Calculate the derivative value of the objective function about the ownership value layer by layer from the back to the front and use error back propagation to optimize the weight distribution of the neural network by using the chain rule.

Step 8

Complete the feature comparison through neural network self-learning and output the bearing fault diagnosis results.

The characteristics of the model based on SSA-WDCNN are as follows:

(1) In view of the limitation of common signal processing methods in filtering noisy signals and the relatively fuzzy fault features after processing, the SSA signal processing method can filter noisy signals more effectively and select relevant components of the original signal for reconstruction more accurately, exhibiting better noise reduction stability and feature amplification effect.

(2) Wide CNNs can achieve double signal processing, and the self-convolution operation further filters the interference during feature extraction. The combination of a multi-layer network with BN processing can deepen the generalization ability of the entire model. Optimizing the weights of neural networks by self-training can ensure the accuracy of model classification. Overall, the whole high efficiency and intelligent fault diagnosis mode is realized.

(3) The combination of signal processing with deep learning can eliminate the interference of external environment to the greatest extent. Meanwhile, the deep neural network can operate in multi-working conditions or a multi-interferences scene and complete efficient fault identification without feature distortion, which has a high practical value.

Establish the diagnosis model

This section mainly introduces the data processing in model construction and the specific setting of relevant parameter size.

Data preprocessing

In this study, the training and test data were obtained from the rolling bearing data center of Case Western Reserve University.¹⁶ The test object is the drive end bearing, the model is deep groove ball bearing skf6205, the crack fault is made by electrical discharge machining, and the sampling frequency is 12 kHz. According to the location and diameter of the bearing crack, the entire data is divided into nine fault types and one normal bearing health condition. The nine faults include the following: 0.007-in rolling element (B007), 0.014-in rolling element (B014), 0.021-in rolling element (B021), 0.007-in inner ring (IR007), 0.014-in inner ring (IR014), 0.021-in inner ring (IR021), 0.007-in outer ring (OR007), 0.014-in outer ring (OR014), and 0.021-in outer ring (OR021).

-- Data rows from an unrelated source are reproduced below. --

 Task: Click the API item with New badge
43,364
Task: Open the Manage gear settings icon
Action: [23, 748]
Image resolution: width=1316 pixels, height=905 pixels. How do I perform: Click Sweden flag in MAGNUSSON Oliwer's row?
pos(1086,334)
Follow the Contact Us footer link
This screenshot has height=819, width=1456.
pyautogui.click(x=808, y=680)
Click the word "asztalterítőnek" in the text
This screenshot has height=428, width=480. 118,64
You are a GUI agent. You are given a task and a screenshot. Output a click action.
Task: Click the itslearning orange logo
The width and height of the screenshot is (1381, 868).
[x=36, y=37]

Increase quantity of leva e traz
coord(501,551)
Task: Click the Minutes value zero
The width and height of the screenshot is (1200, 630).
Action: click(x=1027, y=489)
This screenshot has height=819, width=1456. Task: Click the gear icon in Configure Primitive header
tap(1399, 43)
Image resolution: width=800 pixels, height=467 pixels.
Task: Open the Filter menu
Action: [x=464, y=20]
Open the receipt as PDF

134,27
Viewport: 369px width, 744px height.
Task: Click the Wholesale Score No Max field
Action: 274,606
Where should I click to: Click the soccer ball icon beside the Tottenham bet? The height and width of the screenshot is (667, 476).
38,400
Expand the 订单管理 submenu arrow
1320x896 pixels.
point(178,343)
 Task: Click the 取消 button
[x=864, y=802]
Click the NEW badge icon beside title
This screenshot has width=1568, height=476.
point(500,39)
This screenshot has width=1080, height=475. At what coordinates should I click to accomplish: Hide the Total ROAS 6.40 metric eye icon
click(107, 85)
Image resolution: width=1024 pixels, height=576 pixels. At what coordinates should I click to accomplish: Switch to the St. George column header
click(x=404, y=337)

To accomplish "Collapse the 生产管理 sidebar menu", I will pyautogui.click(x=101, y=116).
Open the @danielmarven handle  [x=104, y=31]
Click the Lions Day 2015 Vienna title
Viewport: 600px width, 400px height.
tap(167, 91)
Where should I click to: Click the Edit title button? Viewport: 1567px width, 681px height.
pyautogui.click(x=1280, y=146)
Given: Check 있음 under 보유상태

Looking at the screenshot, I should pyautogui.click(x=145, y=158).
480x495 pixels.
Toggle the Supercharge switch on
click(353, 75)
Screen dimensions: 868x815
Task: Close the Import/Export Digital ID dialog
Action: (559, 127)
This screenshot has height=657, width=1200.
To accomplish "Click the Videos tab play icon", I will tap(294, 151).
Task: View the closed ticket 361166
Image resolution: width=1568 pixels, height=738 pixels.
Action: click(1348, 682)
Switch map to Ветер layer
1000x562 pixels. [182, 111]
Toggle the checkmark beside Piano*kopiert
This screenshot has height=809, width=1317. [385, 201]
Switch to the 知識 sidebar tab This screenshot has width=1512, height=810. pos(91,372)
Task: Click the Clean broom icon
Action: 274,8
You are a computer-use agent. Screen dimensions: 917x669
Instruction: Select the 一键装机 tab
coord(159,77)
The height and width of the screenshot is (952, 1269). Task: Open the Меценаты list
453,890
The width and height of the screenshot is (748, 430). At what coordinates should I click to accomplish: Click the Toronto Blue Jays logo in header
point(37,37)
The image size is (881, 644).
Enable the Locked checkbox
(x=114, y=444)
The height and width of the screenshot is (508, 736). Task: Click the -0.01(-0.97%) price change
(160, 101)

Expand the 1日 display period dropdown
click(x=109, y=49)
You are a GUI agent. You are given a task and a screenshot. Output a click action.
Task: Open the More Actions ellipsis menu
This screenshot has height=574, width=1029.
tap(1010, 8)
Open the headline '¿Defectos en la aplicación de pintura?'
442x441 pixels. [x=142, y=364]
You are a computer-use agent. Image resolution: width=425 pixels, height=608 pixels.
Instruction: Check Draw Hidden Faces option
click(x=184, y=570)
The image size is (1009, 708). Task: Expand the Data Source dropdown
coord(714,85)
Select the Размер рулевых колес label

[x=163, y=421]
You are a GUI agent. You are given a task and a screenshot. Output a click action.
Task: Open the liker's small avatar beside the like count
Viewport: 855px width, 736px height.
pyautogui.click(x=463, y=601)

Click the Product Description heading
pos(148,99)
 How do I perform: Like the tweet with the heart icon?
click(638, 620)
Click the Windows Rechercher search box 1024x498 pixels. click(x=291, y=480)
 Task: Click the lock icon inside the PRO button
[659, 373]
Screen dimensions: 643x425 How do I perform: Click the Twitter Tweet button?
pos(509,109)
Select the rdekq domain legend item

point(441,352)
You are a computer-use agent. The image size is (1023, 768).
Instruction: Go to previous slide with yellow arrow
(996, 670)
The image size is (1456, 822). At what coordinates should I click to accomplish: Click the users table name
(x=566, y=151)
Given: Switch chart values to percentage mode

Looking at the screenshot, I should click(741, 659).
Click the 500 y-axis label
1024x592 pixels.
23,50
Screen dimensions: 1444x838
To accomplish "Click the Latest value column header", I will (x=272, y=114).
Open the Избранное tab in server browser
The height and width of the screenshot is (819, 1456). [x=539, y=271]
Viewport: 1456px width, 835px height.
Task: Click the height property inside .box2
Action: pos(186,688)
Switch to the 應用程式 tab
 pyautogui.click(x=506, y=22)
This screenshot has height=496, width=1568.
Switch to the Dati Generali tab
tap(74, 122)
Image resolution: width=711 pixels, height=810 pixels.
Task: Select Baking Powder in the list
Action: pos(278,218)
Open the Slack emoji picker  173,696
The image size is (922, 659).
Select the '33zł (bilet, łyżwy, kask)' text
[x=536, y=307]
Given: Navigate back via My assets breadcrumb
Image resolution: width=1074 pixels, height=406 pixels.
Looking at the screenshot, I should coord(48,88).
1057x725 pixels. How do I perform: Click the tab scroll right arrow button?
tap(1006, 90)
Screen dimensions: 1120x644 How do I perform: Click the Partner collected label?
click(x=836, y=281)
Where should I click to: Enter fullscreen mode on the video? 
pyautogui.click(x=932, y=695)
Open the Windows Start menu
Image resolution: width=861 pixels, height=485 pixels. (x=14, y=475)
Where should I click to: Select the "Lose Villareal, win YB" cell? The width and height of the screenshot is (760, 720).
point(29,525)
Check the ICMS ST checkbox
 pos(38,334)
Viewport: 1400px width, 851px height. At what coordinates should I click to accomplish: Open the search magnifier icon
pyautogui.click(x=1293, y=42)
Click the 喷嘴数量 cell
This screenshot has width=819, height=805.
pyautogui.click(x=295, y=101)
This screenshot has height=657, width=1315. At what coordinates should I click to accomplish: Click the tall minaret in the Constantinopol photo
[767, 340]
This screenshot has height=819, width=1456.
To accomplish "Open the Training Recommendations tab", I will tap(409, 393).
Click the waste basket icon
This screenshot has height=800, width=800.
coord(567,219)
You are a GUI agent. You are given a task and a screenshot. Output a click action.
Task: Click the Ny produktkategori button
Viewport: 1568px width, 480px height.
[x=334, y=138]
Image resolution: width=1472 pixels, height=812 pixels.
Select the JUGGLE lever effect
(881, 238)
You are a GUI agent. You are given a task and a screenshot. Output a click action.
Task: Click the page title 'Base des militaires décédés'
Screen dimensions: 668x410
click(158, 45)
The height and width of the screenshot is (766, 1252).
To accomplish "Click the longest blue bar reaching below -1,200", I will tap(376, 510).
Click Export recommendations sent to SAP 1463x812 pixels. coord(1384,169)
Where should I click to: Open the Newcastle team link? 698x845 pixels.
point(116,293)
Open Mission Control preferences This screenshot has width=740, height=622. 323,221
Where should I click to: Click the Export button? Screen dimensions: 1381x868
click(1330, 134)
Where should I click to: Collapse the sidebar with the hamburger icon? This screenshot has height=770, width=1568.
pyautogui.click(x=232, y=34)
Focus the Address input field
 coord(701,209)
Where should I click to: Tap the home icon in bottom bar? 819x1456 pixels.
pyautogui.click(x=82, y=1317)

Meanwhile, four data sets were prepared for different working conditions, including 0 HP (1797 rpm), 1 HP (1772 rpm), 2 HP (1750 rpm), and 3 HP (1730 rpm). Each test set contains 7000 training samples and 1000 test samples. The length of each sample signal is 2048, and each signal segment must be normalized before training. In this paper, min-max normalization is used to normalize signal $x$ .

\hat{x} = \frac{x - x_{min}}{x_{max} - x_{min}}

(9)

To improve the generalization ability of model learning, the training samples can be appropriately increased, that is, the generalization of the entire neural network can be increased through the data set enhancement technology. In this study, the sample overlap method is used to enhance the data set. The length of each training sample is 2048, and the amount of overlap is 28. The enhanced training samples can satisfy the training needs of the entire neural network.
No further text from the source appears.